**Dataset**:
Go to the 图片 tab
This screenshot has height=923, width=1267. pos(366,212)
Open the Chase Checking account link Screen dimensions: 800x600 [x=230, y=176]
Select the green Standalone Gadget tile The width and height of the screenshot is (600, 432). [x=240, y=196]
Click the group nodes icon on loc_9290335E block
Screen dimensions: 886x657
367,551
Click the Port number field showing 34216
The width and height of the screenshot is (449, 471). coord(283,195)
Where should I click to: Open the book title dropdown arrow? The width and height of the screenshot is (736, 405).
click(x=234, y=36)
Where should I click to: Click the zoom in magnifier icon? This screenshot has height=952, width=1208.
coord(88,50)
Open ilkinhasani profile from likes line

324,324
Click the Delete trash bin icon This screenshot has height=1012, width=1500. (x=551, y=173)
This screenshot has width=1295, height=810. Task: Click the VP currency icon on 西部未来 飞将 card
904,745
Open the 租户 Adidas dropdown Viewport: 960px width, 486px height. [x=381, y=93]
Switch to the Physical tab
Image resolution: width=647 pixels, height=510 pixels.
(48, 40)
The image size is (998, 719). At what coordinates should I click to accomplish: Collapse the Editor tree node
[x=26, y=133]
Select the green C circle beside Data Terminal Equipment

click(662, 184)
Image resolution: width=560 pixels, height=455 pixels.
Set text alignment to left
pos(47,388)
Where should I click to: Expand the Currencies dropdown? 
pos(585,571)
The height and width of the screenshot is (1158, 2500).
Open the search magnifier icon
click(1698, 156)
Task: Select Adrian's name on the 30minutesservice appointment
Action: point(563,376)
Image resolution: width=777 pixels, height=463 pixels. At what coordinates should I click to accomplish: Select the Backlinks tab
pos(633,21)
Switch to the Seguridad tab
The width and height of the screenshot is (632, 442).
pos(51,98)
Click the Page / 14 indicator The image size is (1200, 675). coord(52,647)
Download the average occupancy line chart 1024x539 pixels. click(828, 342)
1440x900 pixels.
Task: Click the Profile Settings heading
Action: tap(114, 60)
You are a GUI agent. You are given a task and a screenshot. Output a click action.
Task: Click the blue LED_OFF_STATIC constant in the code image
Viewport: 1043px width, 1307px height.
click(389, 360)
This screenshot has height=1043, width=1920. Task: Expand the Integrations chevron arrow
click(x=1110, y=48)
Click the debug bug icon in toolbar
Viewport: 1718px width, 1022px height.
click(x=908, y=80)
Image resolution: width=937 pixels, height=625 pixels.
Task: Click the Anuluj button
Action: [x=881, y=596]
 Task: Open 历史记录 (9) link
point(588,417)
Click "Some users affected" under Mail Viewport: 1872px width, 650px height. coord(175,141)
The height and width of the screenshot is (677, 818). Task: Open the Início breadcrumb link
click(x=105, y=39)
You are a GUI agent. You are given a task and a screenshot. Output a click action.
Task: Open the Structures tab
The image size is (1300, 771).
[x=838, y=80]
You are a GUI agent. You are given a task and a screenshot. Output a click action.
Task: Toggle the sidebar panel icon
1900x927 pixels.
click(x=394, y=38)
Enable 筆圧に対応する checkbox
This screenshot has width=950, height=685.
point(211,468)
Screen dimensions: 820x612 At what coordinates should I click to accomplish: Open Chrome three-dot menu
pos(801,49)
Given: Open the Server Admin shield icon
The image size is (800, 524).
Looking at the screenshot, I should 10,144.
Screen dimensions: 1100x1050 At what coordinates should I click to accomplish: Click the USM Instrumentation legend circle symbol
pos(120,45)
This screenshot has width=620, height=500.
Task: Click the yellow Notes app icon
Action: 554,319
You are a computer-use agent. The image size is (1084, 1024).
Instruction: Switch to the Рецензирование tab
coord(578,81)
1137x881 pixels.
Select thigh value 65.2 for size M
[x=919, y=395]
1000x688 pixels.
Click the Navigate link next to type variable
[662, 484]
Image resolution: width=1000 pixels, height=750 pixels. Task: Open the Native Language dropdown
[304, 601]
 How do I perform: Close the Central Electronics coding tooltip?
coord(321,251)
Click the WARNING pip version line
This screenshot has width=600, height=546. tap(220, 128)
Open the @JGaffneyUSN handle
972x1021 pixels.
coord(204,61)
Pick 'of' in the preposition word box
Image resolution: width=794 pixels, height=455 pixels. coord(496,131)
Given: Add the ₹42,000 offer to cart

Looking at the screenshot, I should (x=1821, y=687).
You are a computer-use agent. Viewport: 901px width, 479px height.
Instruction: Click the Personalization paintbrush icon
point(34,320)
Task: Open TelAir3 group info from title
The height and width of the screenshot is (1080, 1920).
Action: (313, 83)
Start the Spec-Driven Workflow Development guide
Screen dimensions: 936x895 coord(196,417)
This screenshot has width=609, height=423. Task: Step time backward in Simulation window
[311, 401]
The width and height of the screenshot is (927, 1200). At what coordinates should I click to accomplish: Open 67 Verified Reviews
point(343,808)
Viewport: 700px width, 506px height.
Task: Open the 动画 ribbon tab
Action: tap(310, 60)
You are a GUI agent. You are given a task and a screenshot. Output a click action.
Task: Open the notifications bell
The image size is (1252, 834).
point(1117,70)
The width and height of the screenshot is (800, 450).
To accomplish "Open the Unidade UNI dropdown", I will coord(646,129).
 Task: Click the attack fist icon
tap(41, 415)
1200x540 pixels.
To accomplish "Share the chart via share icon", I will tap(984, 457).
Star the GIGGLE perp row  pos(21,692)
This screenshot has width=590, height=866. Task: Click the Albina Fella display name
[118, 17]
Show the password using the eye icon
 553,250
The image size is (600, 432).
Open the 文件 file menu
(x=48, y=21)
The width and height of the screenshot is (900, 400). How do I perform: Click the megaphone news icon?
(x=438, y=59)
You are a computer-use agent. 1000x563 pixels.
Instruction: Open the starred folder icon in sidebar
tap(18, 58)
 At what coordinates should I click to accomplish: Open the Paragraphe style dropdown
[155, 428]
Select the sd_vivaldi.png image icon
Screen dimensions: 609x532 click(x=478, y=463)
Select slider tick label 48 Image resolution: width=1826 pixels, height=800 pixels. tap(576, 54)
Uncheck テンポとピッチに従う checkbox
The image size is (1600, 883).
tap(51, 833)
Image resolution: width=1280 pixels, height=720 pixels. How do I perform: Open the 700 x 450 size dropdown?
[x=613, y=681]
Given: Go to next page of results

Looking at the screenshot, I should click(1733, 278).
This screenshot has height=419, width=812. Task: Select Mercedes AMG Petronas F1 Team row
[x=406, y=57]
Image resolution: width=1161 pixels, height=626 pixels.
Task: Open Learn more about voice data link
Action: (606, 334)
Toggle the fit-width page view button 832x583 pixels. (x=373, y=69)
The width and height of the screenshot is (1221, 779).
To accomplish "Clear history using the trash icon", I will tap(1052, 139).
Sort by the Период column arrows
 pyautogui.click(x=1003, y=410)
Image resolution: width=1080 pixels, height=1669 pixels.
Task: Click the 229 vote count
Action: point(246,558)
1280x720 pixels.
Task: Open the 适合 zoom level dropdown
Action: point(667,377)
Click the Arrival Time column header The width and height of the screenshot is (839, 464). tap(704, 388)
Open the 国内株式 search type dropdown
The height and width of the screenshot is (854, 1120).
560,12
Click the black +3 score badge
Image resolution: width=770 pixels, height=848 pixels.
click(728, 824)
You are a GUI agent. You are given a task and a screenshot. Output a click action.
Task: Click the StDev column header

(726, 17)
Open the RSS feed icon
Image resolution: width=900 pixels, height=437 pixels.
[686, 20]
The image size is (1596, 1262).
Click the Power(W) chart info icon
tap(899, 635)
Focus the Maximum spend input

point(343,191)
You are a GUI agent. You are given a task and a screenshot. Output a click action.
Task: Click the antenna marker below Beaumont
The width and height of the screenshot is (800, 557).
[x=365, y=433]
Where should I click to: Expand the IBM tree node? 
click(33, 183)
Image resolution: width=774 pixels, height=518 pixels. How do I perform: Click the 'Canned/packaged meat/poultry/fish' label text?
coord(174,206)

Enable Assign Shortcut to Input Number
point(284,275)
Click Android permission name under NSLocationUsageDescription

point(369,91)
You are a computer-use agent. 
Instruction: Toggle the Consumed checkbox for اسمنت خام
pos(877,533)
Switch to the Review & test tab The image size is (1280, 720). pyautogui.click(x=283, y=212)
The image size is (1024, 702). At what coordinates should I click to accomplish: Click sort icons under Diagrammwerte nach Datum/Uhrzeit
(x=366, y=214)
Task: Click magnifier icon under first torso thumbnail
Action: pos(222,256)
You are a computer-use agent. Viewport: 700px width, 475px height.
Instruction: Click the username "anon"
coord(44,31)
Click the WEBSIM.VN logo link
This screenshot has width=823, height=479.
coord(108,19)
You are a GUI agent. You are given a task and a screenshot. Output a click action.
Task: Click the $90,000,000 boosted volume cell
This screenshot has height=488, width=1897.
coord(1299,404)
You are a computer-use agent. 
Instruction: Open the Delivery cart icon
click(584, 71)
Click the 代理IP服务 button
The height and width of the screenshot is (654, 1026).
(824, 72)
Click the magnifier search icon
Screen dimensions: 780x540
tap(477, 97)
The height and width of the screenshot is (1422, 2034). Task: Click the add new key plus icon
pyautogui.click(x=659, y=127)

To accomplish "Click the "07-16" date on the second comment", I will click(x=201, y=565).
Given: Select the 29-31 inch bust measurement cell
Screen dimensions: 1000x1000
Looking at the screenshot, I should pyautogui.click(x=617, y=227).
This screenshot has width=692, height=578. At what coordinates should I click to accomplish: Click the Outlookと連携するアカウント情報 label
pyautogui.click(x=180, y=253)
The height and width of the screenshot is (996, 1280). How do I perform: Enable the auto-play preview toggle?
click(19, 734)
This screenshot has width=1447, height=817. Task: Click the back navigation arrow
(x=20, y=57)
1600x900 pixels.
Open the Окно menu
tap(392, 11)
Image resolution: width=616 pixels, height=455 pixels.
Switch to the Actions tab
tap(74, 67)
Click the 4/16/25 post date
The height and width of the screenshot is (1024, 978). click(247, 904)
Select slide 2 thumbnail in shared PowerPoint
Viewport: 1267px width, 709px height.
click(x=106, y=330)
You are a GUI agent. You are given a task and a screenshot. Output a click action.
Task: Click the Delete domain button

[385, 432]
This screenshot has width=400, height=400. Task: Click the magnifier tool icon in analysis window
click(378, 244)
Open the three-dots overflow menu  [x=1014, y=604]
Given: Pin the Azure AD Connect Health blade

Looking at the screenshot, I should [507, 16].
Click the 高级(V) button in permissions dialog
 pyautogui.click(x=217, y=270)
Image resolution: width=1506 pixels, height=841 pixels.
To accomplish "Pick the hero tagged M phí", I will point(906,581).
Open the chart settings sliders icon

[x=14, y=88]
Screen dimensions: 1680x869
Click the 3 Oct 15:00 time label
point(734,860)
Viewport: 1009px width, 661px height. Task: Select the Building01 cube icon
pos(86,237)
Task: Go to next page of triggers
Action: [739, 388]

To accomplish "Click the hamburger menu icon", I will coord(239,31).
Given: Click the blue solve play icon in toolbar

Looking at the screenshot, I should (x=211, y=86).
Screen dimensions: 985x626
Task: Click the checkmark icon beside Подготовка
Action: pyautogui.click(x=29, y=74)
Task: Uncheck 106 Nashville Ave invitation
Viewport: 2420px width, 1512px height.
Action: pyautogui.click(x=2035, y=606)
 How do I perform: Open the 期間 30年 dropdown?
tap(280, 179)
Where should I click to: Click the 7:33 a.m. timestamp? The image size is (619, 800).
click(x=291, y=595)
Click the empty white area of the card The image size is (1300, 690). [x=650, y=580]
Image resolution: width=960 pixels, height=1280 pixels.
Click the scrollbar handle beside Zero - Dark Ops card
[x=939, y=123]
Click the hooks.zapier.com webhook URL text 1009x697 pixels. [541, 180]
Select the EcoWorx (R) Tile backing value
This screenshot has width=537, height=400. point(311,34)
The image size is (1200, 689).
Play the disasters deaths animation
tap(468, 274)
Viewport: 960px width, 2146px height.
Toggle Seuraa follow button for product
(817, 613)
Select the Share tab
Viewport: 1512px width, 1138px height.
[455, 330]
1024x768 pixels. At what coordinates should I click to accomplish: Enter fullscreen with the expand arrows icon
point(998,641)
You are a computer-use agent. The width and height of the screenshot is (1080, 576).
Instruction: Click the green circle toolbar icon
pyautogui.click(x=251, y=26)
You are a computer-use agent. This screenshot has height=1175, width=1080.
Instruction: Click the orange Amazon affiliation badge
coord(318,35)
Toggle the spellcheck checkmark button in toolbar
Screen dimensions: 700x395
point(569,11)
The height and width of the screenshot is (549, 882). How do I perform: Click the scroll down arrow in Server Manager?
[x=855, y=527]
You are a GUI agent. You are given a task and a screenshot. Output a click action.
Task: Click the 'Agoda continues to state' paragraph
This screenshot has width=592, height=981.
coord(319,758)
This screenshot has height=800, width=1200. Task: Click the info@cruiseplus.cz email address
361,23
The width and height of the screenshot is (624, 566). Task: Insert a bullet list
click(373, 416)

**What this task involves**: Please state how many lines of the material contain the word "Uncheck", giving the number alone.

**Task response**: 2